*Dataset entries:*
- - -

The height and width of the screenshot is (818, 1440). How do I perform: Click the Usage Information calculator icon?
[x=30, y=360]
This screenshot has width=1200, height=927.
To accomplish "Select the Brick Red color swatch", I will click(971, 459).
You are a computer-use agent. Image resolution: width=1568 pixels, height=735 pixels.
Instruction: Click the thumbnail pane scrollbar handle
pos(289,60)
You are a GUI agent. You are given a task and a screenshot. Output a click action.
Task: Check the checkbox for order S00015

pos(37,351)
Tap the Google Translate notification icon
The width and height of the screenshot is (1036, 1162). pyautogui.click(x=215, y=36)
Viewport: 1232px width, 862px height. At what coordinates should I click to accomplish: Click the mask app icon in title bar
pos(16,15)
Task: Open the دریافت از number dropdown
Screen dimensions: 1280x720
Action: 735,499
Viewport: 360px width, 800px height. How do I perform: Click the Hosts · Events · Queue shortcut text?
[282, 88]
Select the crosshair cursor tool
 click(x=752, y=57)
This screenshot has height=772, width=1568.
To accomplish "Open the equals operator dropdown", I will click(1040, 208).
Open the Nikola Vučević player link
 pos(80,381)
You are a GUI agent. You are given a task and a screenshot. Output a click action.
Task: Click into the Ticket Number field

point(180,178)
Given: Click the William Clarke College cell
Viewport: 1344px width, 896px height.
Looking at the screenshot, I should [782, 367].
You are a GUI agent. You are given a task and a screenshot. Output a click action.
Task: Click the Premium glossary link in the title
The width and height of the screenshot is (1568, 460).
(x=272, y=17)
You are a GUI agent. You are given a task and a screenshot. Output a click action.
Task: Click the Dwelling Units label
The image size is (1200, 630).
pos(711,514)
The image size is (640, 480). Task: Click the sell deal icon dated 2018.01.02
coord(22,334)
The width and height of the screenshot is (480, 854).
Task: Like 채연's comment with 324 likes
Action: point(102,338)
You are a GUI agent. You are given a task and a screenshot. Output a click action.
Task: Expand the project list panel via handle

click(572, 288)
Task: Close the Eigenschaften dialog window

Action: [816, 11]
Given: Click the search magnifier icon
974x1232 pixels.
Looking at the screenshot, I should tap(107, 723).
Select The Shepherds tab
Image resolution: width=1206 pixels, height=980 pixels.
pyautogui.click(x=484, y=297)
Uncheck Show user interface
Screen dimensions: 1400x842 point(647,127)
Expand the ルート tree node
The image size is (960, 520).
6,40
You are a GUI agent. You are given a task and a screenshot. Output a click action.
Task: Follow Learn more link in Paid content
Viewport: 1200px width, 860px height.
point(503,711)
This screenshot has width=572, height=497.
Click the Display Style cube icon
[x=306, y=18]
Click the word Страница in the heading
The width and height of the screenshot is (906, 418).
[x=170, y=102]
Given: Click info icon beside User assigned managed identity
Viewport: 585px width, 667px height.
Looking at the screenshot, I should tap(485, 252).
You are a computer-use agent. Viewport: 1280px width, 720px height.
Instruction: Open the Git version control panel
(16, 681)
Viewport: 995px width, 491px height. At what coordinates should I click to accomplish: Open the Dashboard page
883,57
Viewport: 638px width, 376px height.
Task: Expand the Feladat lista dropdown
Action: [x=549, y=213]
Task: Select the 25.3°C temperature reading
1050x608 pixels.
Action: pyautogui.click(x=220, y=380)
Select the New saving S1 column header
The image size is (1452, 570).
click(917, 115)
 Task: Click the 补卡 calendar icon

- - -

*EXERCISE DETAILS:*
When you reach the line holding "Task: Check the checkbox for order S00015" in the records above, begin reproducing exactly, stop after the line holding "Given: Click the William Clarke College cell", and output nothing else.

*REPLY:*
Task: Check the checkbox for order S00015

pos(37,351)
Tap the Google Translate notification icon
The width and height of the screenshot is (1036, 1162). pyautogui.click(x=215, y=36)
Viewport: 1232px width, 862px height. At what coordinates should I click to accomplish: Click the mask app icon in title bar
pos(16,15)
Task: Open the دریافت از number dropdown
Screen dimensions: 1280x720
Action: 735,499
Viewport: 360px width, 800px height. How do I perform: Click the Hosts · Events · Queue shortcut text?
[282, 88]
Select the crosshair cursor tool
 click(x=752, y=57)
This screenshot has height=772, width=1568.
To accomplish "Open the equals operator dropdown", I will click(1040, 208).
Open the Nikola Vučević player link
 pos(80,381)
You are a GUI agent. You are given a task and a screenshot. Output a click action.
Task: Click into the Ticket Number field

point(180,178)
Given: Click the William Clarke College cell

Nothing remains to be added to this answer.